EXERCISE REQUIREMENTS:
Reproduce the data below word for word, from the line holding "Viewport: 919px width, 849px" through the line holding "click(x=154, y=227)", both included. Omit the pictures from your answer.
═══ DATASET RECORDS
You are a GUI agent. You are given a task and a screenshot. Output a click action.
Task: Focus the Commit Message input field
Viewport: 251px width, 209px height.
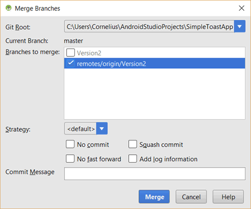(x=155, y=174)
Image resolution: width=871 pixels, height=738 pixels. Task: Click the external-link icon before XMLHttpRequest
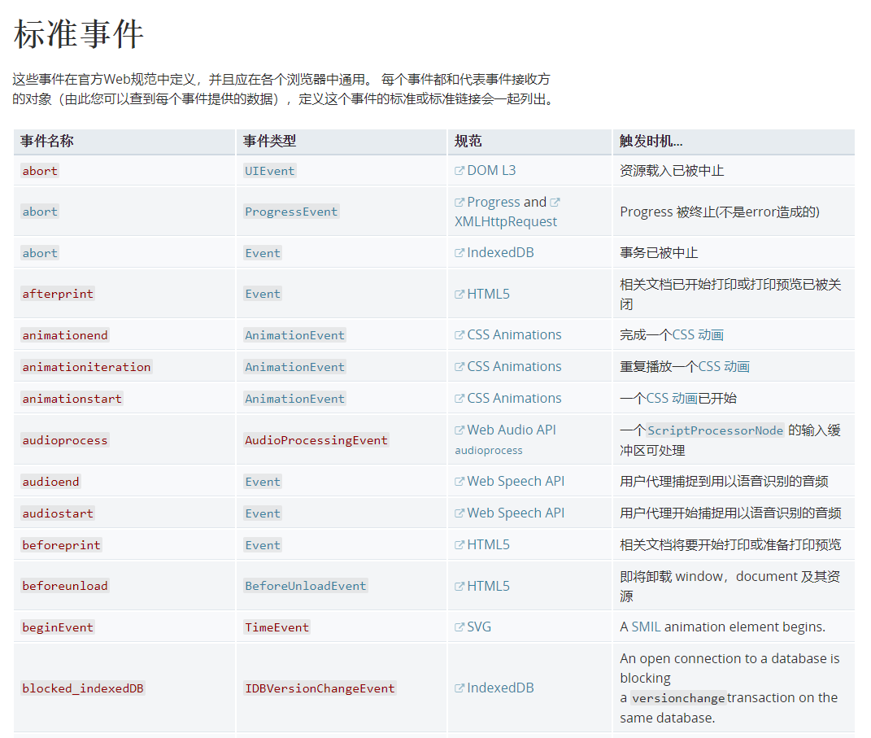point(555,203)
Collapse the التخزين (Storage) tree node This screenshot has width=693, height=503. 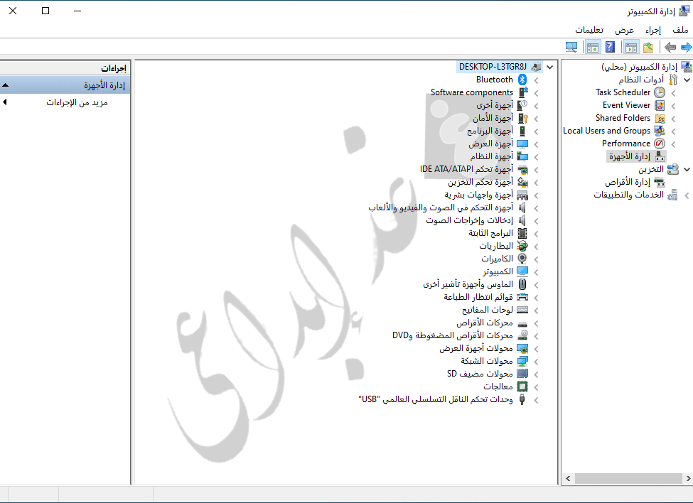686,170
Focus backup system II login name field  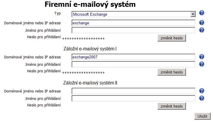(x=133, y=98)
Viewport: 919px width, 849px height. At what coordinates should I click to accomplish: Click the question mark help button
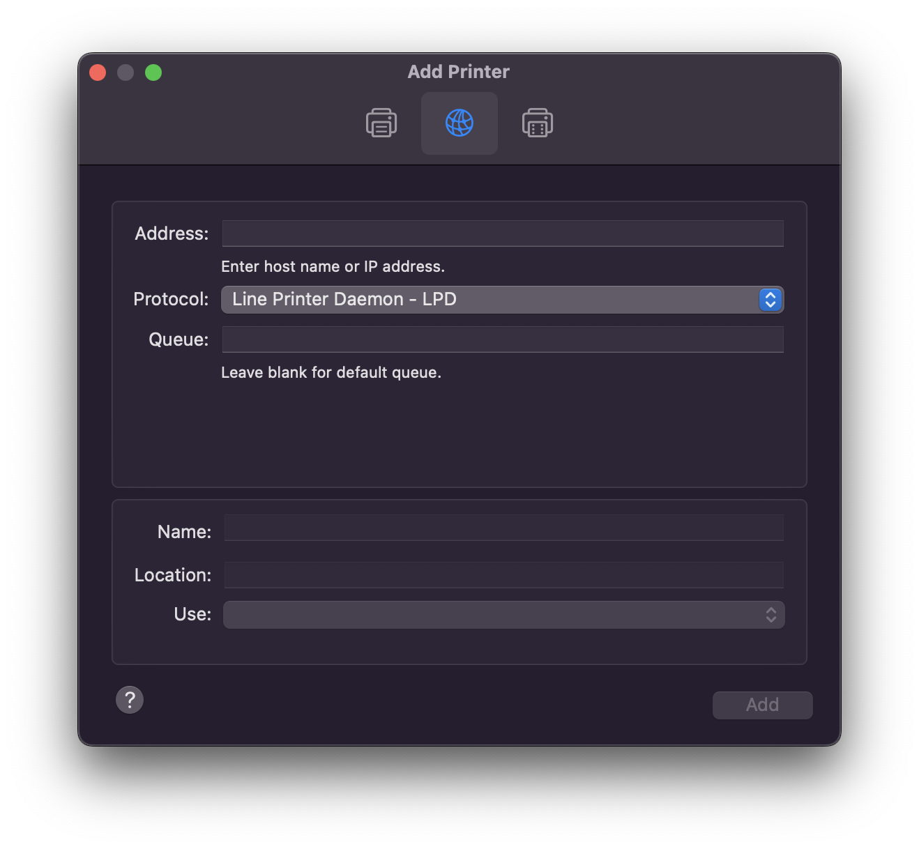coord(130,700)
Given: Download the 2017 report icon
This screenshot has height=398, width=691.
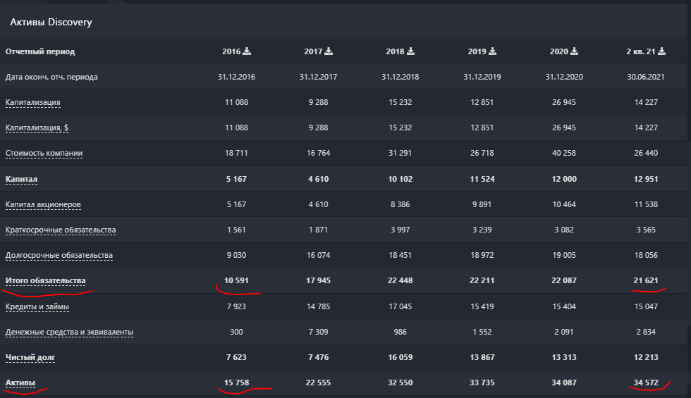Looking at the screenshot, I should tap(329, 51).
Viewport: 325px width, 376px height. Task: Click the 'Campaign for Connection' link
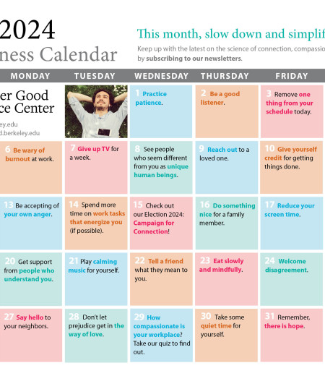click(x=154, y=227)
══════
═══ DATASET RECORDS
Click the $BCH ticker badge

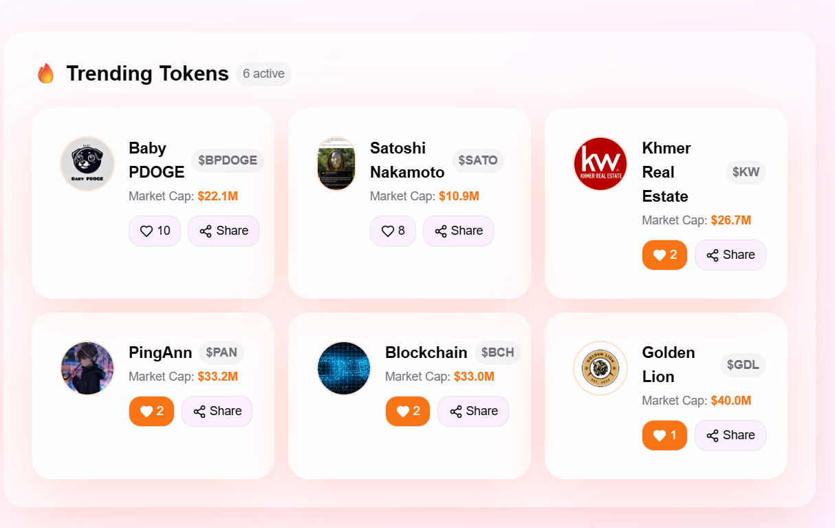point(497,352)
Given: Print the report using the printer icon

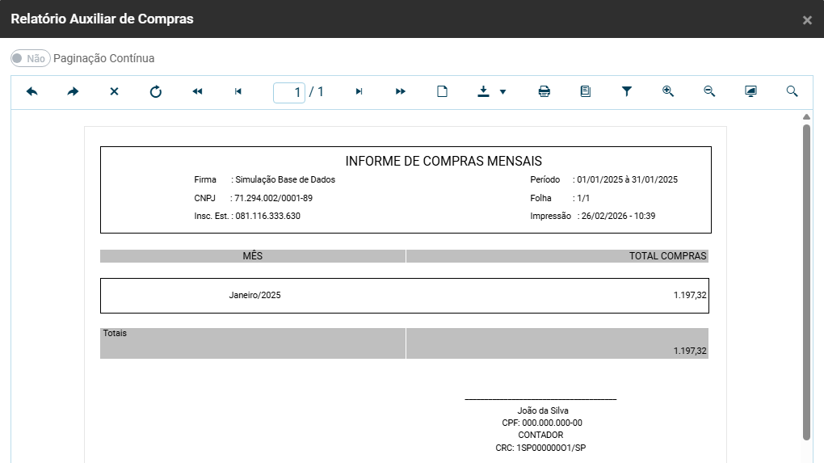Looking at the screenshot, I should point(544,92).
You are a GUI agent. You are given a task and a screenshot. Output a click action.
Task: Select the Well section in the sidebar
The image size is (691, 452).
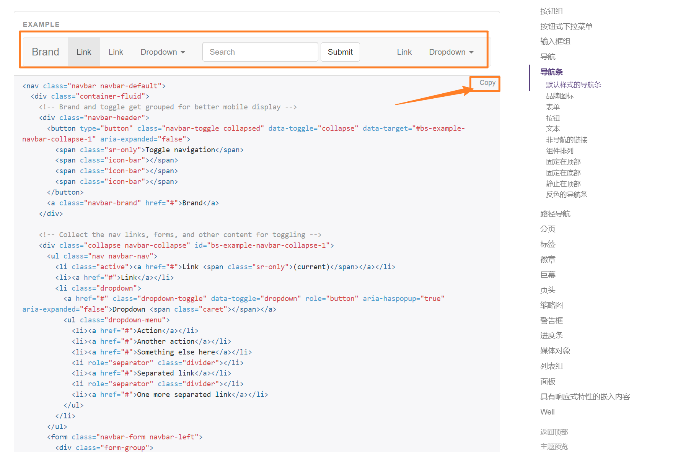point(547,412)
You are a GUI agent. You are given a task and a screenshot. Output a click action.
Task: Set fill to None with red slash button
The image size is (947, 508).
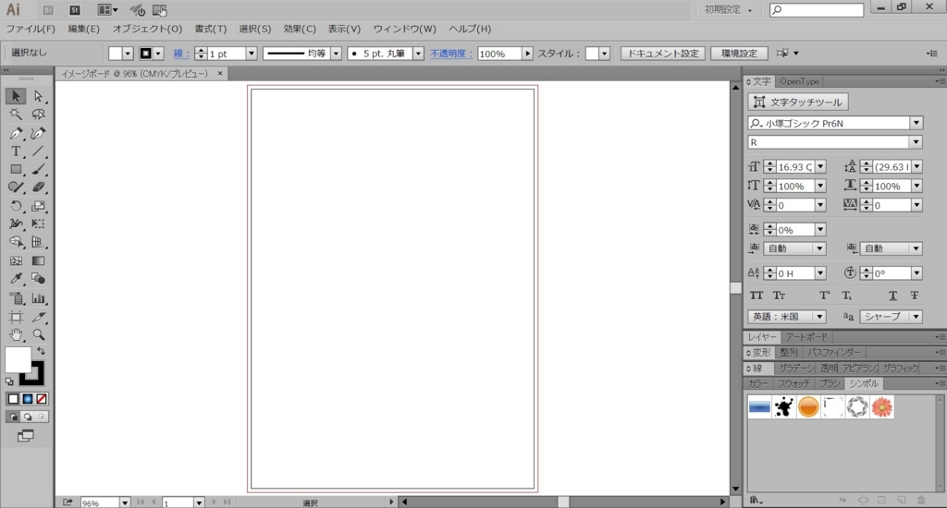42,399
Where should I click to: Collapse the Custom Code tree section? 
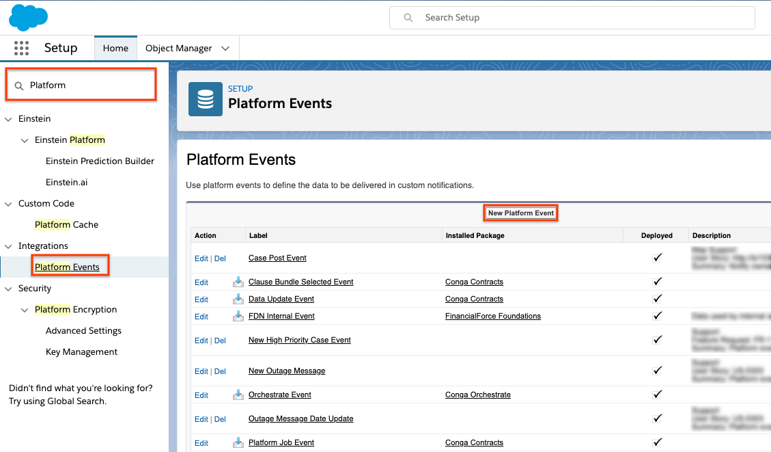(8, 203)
══════
EXPECTED ANSWER:
Viewport: 919px width, 849px height. At what coordinates should I click to accomplish: Click the question mark help button
coord(130,700)
Given: Download the 2017 report icon
This screenshot has height=398, width=691.
Looking at the screenshot, I should tap(329, 51).
Viewport: 325px width, 376px height. Task: Click the 'Campaign for Connection' link
click(x=154, y=227)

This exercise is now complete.